This case represents a rare presentation of a large benign adrenal adenoma simultaneously secreting cortisol and androgens. The combination of significant size (8.5cm), dual hormone secretion, and rapid clinical progression initially suggested adrenocortical carcinoma, highlighting the diagnostic challenges posed by such cases. Androgen-secreting adrenal tumors are exceptionally rare, with most being malignant adrenocortical carcinomas [13]. In a recent systematic review of 48 studies including 42 patients with pure androgen-secreting adrenal tumors, the authors found that malignant tumors were significantly larger (mean 8.9cm vs 4.9cm) and had shorter symptom duration (1.96 vs 4.51 years) compared to benign adenomas [10]. Our case, with its large size and relatively short symptom duration, exemplifies the diagnostic dilemma these tumors present.

The clinical presentation of hyperandrogenism in women includes hirsutism, acne, androgenic alopecia, and menstrual irregularities [14]. More severe manifestations, termed virilization, include clitoromegaly, deepening of voice, and increased muscle mass [15]. While our patient did not exhibit frank virilization, the rapid progression of symptoms and marked biochemical hyperandrogenism warranted investigation for an androgensecreting tumor. The principal adrenal androgens are DHEA, DHEA-S, and androstenedione, which serve as precursors for testosterone synthesis [16]. In our case, all these hormones were significantly elevated, consistent with adrenal androgen excess. The simultaneous elevation of cortisol with suppressed ACTH indicated autonomous cortisol secretion, a finding more commonly associated with adrenocortical carcinoma than adenoma [17].

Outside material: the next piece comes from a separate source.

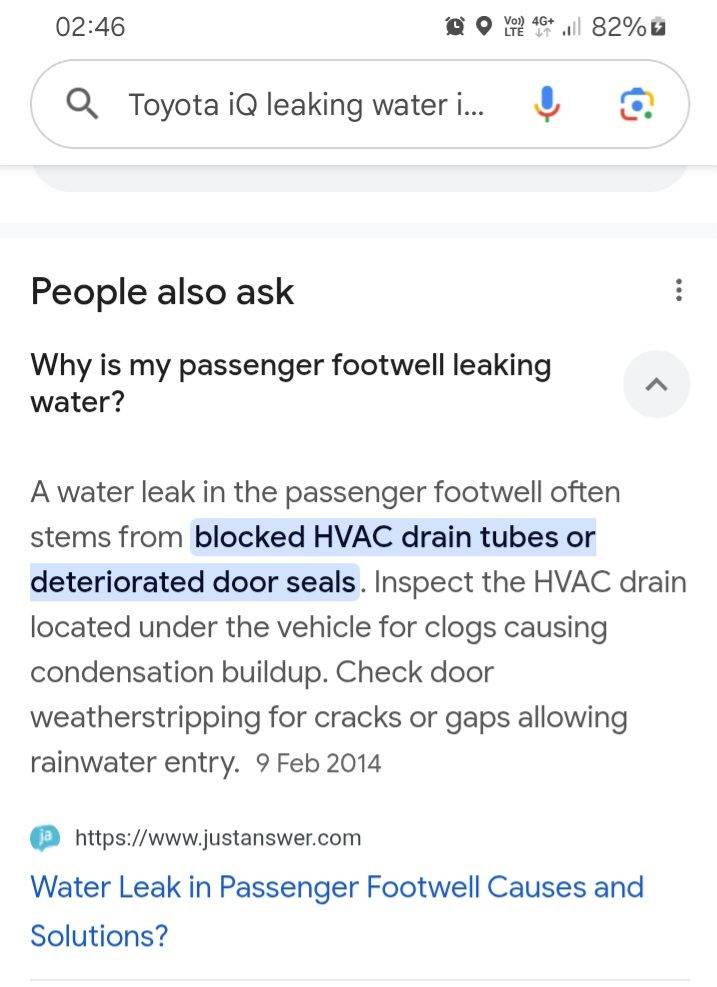Tap the battery indicator icon
Screen dimensions: 717x987
tap(658, 27)
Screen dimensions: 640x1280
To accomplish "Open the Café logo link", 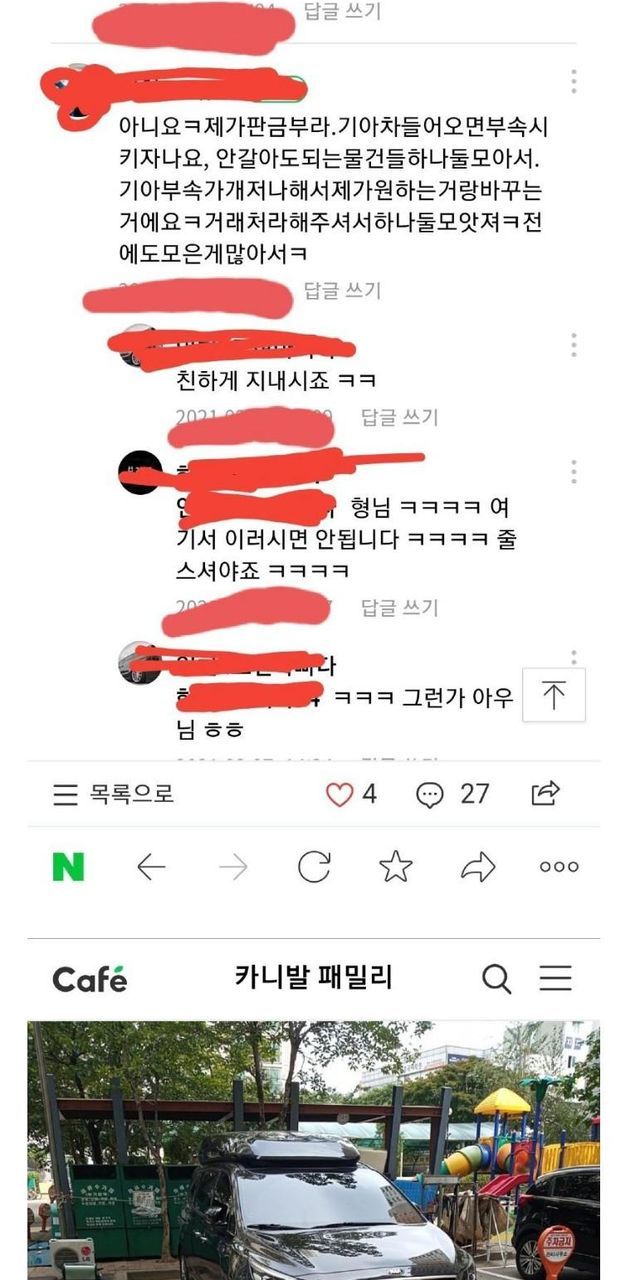I will 90,979.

Imaging plays a crucial role in the evaluation of adrenal masses. Unenhanced, Computed Tomography (CT) with attenuation values <10 Hounsfield Units (HU) is characteristic of lipid-rich adenomas [18]. However, approximately 30% of adenomas are lipid-poor with attenuation values >10 HU, requiring additional imaging for characterization [19]. Chemical shift MRI can detect microscopic lipids in adenomas, providing high sensitivity for adenoma diagnosis [20]. In our case, the tumor’s imaging characteristics, including progressive enhancement and diffusion restriction, were atypical for adenoma and raised concern for malignancy. The Weiss scoring system remains the gold standard for histopathological differentiation between adrenal adenomas and carcinomas [21]. The system evaluates nine parameters: nuclear grade, mitotic rate, atypical mitoses, clear cell percentage, diffuse architecture, necrosis, venous invasion, sinusoidal invasion, and capsular invasion. A score ≥3 indicates carcinoma, while scores 0-2 suggest adenoma [22]. Our case scored 0 points, definitively establishing the benign nature despite the large size and functional activity.

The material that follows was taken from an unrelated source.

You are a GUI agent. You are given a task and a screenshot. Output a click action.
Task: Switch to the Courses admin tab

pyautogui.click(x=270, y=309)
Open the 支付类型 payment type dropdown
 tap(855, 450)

The 2022 WHO classification of adrenal cortical tumors emphasizes the importance of angioinvasion as a diagnostic and prognostic factor [23]. Ki-67 proliferation index >5% is associated with malignancy, though overlap exists between adenomas and carcinomas [24]. Our case demonstrated a Ki-67 index of 2%, supporting the benign diagnosis. Management of functional adrenal adenomas involves complete surgical resection, which is curative [25]. Laparoscopic adrenalectomy is the preferred approach for benign lesions, offering reduced morbidity compared to open surgery [26]. Preoperative hormonal evaluation is essential to guide perioperative management, particularly for cortisol-secreting lesions requiring steroid replacement [27]. The prognosis for benign adrenal adenomas is excellent following complete resection. In contrast, adrenocortical carcinoma carries a poor prognosis with 5-year survival rates of 40-50% [28]. This case demonstrates that even large, hormonally active adrenal masses can be benign, emphasizing the importance of histopathological examination for definitive diagnosis.

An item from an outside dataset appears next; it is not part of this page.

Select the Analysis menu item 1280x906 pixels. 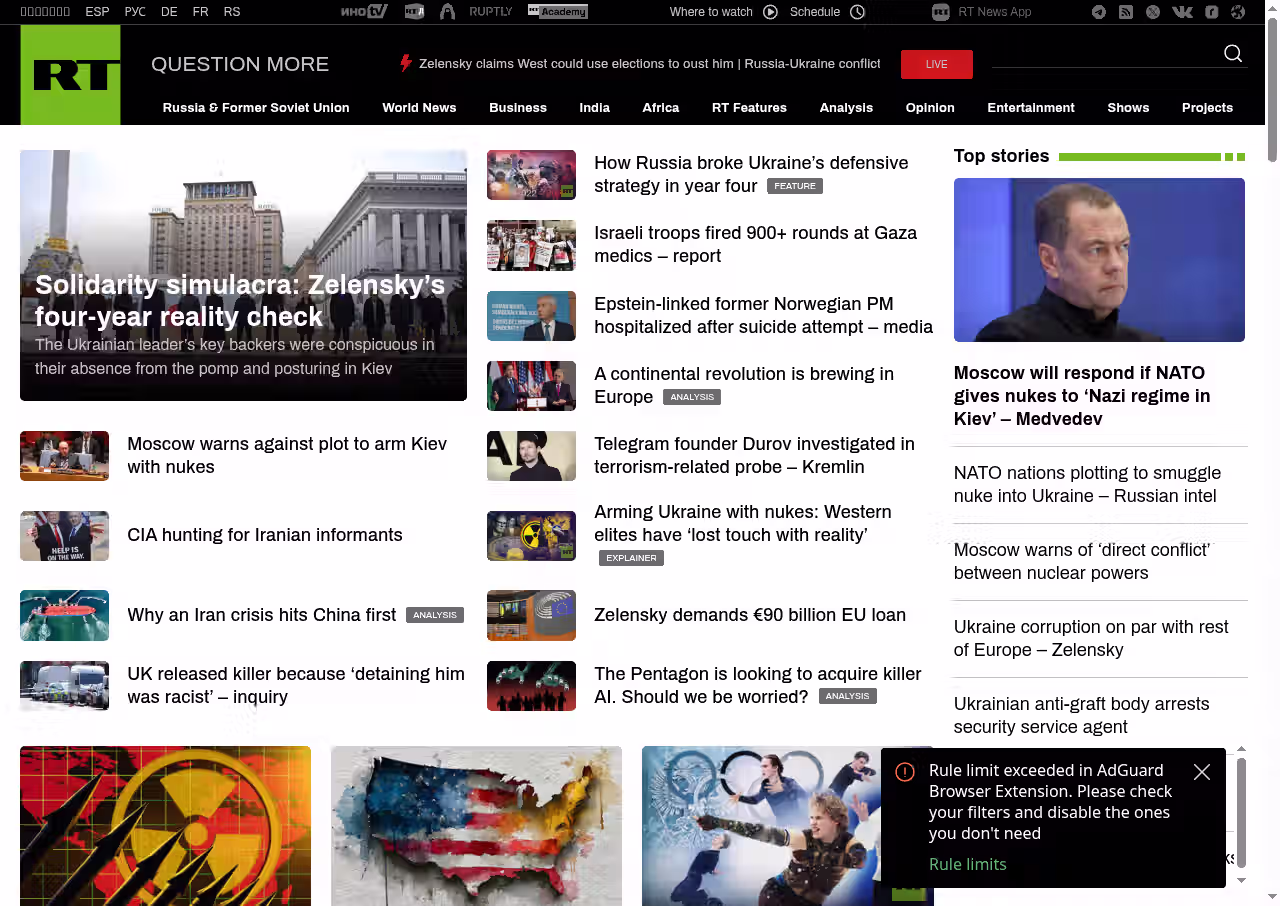[846, 108]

We report a rare case of a large benign adrenal adenoma simultaneously secreting cortisol and androgens, presenting with significant hirsutism and virilization symptoms. While the tumor’s size and hormonal profile suggested malignancy, histopathological examination confirmed its benign nature with a Weiss score of 0. This case highlights the diagnostic challenges posed by large functional adrenal adenomas and emphasizes that histopathological evaluation remains the gold standard for determining malignancy. Complete surgical resection provides excellent outcomes for functional adrenal adenomas, with resolution of hormonal excess and associated symptoms.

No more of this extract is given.